Furthermore, RTX is a leader in hypersonic weapons technologies and produces highly popular and effective systems such as the Tomahawk cruise missile. Additionally, its Global Patriot Solutions, a missile defense system, plays a critical role in safeguarding nations against various threats.
Collins Aerospace Segment
RTX also services a wide range of industries through its Collins Aerospace Segment. With capabilities in autonomous operations, cabin experience, connected battle space, and more, RTX provides innovative solutions that meet evolving market needs.
The Pratt & Whitney Segment
As one of the “big three” aero engine manufacturers globally, Pratt & Whitney is a significant part of RTX. With a vast customer base and a strong presence in over 200 countries, Pratt & Whitney is a major player in the aerospace and defense industry.
Raytheon Vs. Other Top Defense Contractors
- Raytheon: Forward P/E ratio (consensus 2024) – 13, EPS growth – 11%, Revenue growth – 9%, forward PEG ratio – 1.18, Dividend – 3.2%.
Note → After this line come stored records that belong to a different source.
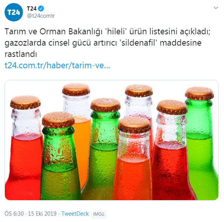Open the T24 round profile avatar

(14, 12)
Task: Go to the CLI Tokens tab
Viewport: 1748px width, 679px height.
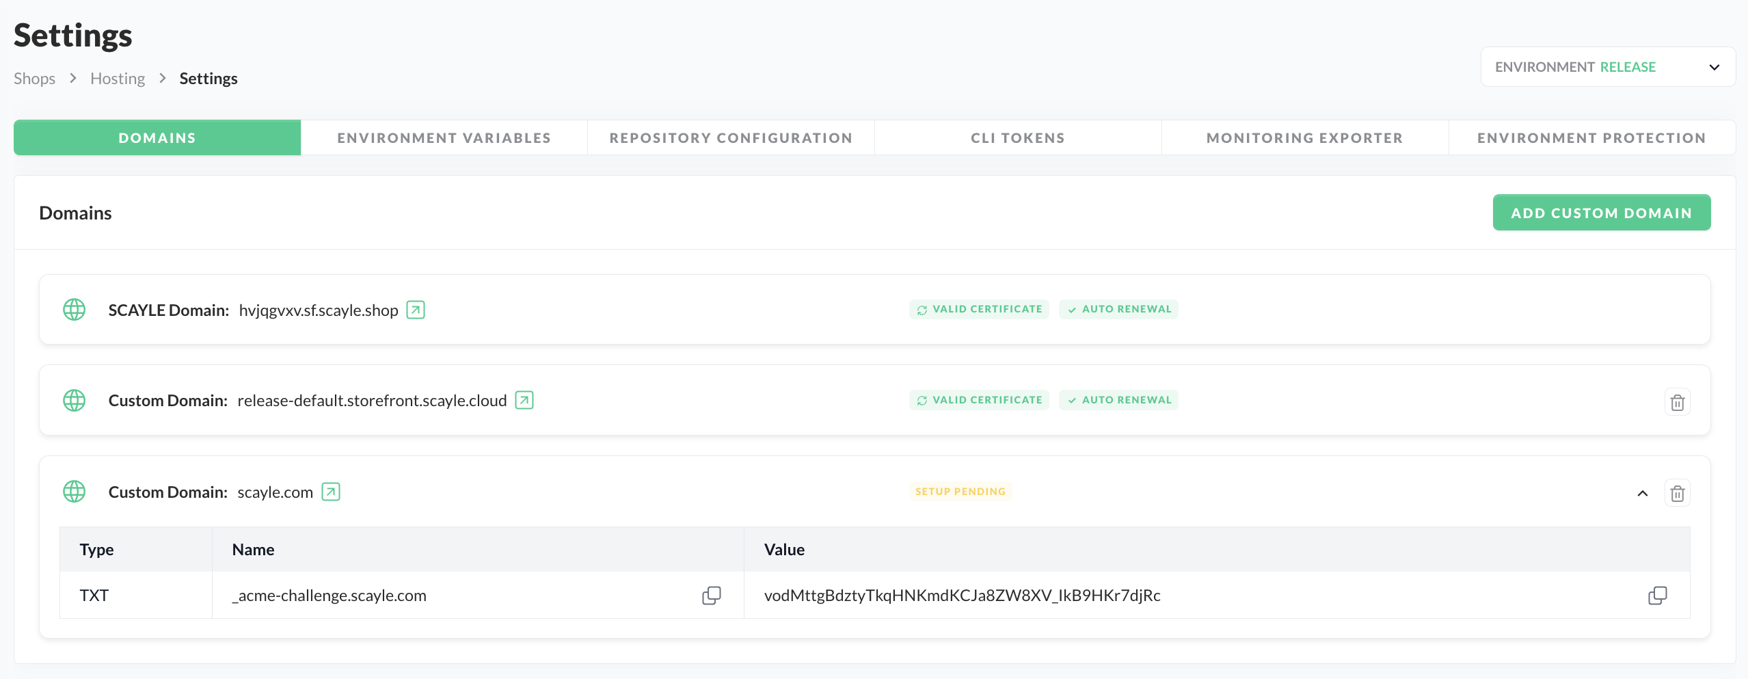Action: pos(1017,138)

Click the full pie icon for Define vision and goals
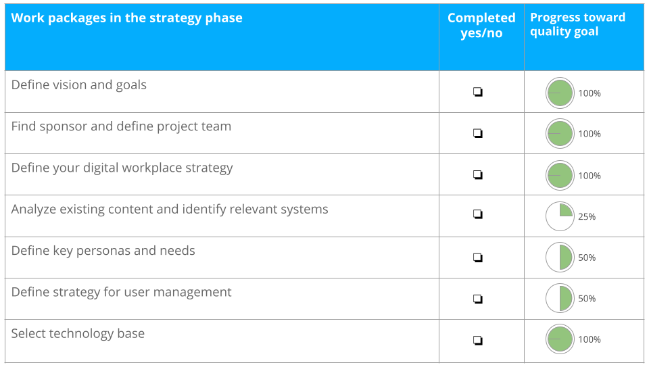560,93
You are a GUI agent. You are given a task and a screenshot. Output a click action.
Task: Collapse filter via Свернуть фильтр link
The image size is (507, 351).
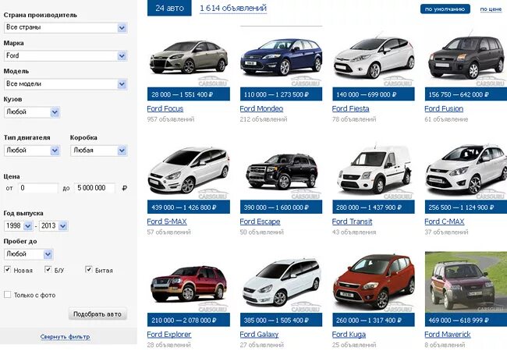tap(66, 337)
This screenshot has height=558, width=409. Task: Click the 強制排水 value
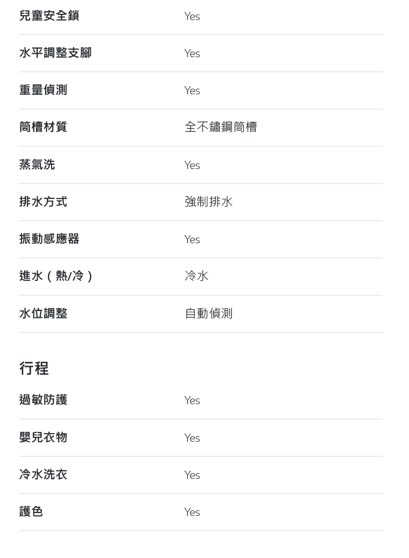(x=209, y=202)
- Lockheed Martin (LMT): Forward P/E ratio (consensus 2024) – 16, EPS growth – 3%, Revenue growth – 3%, forward PEG ratio – 5.33, Dividend – 2.8%.
- Northrop Grumman (NOC): Forward P/E ratio (consensus 2024) – 20, EPS growth – 9%, Revenue growth – 6%, forward PEG ratio – 2.22, Dividend – 1.5%.
- General Dynamics (GD): Forward P/E ratio (consensus 2024) – 17, EPS growth – 17%, Revenue growth – 6%, forward PEG ratio – 1, Dividend – 2.2%.
When comparing RTX to other top defense contractors, it becomes evident that RTX is significantly cheaper and offers better growth potential. With the best revenue growth, EPS growth, and the highest dividend among its competitors, RTX stands out as the top choice for investors seeking value and growth in the defense sector.
As analysts on Wall Street have acknowledged, RTX is a buy with an average price target of around $90, representing a potential 20% upside from its current price. With minimal downside risk and the potential for strong growth in the coming years, RTX is an attractive investment option.
Looking ahead, RTX’s stock price projections suggest a positive trajectory. Revenue is estimated to reach $123 billion by 2030, with EPS growing at a steady pace. This growth potential, coupled with a forward P/E ratio that remains modest, makes RTX an excellent long-term investment choice.
In conclusion, if you’re searching for a defense stock with value, growth, and a solid dividend, RTX Corporation is your best bet. Its innovative products, compelling financials, and strong analyst consensus position it as the top defense stock to buy now.